Joshua Rotchelle reviews The Exeter Revue’s ‘On The Spot’ Improv. Comedy Night.
It was with some trepidation that I headed down to the M&D room to check out On the Spot last week: comedy off of the professional circuit can be a very mixed bag, and I was frankly terrified at the prospect of spending an evening listening to cringe-worthy one-liners. Thankfully, I was wonderfully surprised by what was on offer. The hour-long show consisted of seven student comedians, plus a frankly brilliant presenter, all of whom were on top form for the duration of the show.
As suggested by the name, the entirety of the show’s comedy was improvised, with no previous preparation – a tricky task at the best of times, never mind the challenge of being genuinely funny – and this improvisational skill shined at the beginning of the show, where a variety of skits were performed, with different sets of rules, such as “genre chosen by the audience” (and yes, someone did shout “PORN!”)
These mini-plays covered a wide and hilarious range, but there was one unifying theme: almost all of them provided at least one piece of comedic brilliance, swerving terrifying close to giving me a stitch.

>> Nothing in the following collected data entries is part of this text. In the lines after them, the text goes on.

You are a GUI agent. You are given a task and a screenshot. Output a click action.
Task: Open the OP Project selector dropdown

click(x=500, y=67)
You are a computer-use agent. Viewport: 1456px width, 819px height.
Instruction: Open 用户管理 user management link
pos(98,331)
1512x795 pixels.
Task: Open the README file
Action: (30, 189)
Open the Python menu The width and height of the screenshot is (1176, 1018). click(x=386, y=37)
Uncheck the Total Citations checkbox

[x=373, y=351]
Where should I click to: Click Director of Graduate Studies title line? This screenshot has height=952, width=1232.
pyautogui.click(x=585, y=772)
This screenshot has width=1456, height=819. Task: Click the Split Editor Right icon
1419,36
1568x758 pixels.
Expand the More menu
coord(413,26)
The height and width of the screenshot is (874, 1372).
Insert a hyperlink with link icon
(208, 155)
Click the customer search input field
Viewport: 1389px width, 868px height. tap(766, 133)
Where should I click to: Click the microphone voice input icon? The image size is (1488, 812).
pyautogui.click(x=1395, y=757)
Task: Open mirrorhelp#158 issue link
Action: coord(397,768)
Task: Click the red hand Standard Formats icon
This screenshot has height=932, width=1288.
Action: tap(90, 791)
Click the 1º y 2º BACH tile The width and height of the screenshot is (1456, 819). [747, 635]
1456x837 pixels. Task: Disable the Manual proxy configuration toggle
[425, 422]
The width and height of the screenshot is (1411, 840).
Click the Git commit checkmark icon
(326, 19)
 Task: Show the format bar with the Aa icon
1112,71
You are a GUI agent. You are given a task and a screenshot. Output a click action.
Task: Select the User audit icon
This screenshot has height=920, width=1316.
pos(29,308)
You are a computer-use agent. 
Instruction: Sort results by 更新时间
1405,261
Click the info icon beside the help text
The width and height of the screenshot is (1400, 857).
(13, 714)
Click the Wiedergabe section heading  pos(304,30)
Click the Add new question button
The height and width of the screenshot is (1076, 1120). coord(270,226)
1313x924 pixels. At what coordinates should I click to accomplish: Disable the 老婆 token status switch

Granted, there were jokes that fell a little flat, but never flat-as-a-pancake, and there was always a redeeming gag just around the corner.
Unfortunately, after the first 20-30 minutes, things began to go downhill. A mock-the-week style round where the comedians came up with one-liners on a theme, such as “quotes from the world’s worst newscaster” was introduced, but here the improv muscles didn’t flex quite so well, and the best it got out of me was a quiet chuckle. The skit format was far better suited to improvisation.
This was followed by a series of improvised songs, as the presenter of the show played guitar while comedians sang jokes in lyric form. This was the low point of the show: during all of the songs, not one of the comedian’s efforts even caused a sharp exhalation from my nostrils. Frankly, if I’d wanted improv sing-song, I’d have gone to the Open Mic night at the Ram. The skit model briefly returned, but the calibre never quite reached the heights of the beginning of the show. A real shame.
Still, the overall question remains: was it fun? The answer is yes. Definitely a source of guaranteed laughs, if only the structure were tightened up a little bit; some things just weren’t working.